You Know Who Has to Deal with Rio’s Toughest Event? Horses

Of all the grueling events at the Summer Olympics–the marathon, the crash-prone cycling road race, open-water distance swimming–maybe none is as technically demanding as the cross-country portion of equestrian “eventing.” On Monday, the course decimated the field during the event: Only three riders out of 65 completed the course within the time allowed, and 18 didn’t finish at all, making it one of the toughest courses in modern eventing history.

At the Olympics, cross-country courses are typically designed to be “just right” on the Goldilocks scale: difficult enough for the world’s top riders, but not so challenging as to be impossible for those who are less prepared. Because it’s a sport controlled by elite riders from a handful of countries, the competitive gap can be huge–and when the course is so hard that it shakes up even the most skilled horse-and-rider pairs, the rest of the field doesn’t stand a chance. Cross-country is the most dangerous discipline at the Games: If something goes awry in how well the riders are matched to the course, it’s not an issue of national pride, it’s an issue of safety.

One of the best things about the Olympics for viewers is the phenomenon of relatively unpolished athletes competing against world champions (see: the Jamaican bobsled team, Eddie “the Eagle” Edwards, Eric the Eel). But when it comes to horses, there’s even more of a gap.

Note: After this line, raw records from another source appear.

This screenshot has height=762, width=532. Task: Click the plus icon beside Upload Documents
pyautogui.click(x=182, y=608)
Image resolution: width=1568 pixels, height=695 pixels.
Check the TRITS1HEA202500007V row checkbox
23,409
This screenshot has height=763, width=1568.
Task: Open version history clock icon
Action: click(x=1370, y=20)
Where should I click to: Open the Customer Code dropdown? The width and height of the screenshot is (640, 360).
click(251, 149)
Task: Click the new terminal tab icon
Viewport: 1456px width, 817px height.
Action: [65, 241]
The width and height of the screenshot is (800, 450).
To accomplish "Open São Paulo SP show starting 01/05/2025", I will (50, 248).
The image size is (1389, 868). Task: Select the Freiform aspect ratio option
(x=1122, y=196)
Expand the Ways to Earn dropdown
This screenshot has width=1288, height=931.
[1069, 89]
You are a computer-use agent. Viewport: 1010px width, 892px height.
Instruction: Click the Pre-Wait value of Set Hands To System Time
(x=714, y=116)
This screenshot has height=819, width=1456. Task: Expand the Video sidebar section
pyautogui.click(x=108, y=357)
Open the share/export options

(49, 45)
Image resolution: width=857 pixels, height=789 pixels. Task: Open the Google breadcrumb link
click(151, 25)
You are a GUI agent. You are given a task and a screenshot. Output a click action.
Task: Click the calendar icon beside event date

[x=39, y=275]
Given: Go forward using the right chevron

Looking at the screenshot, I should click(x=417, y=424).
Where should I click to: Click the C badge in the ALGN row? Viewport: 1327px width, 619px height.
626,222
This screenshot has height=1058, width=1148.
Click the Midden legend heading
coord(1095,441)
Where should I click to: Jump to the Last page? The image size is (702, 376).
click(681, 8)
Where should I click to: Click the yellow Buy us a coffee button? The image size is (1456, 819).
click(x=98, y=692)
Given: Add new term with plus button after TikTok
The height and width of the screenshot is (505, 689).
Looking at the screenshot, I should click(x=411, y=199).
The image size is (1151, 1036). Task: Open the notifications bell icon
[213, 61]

A regional tradition of excellent breeding, the quality of training available in a country, and the money a country is willing to put into backing their team all have huge bearing on how well a rider may perform. And that gap can actually be hazardous in cross-country, which forgoes the well-groomed arena sand of eventing’s other two phases–show jumping and dressage–for an outdoor course, where the turf is less stable and more weather-sensitive.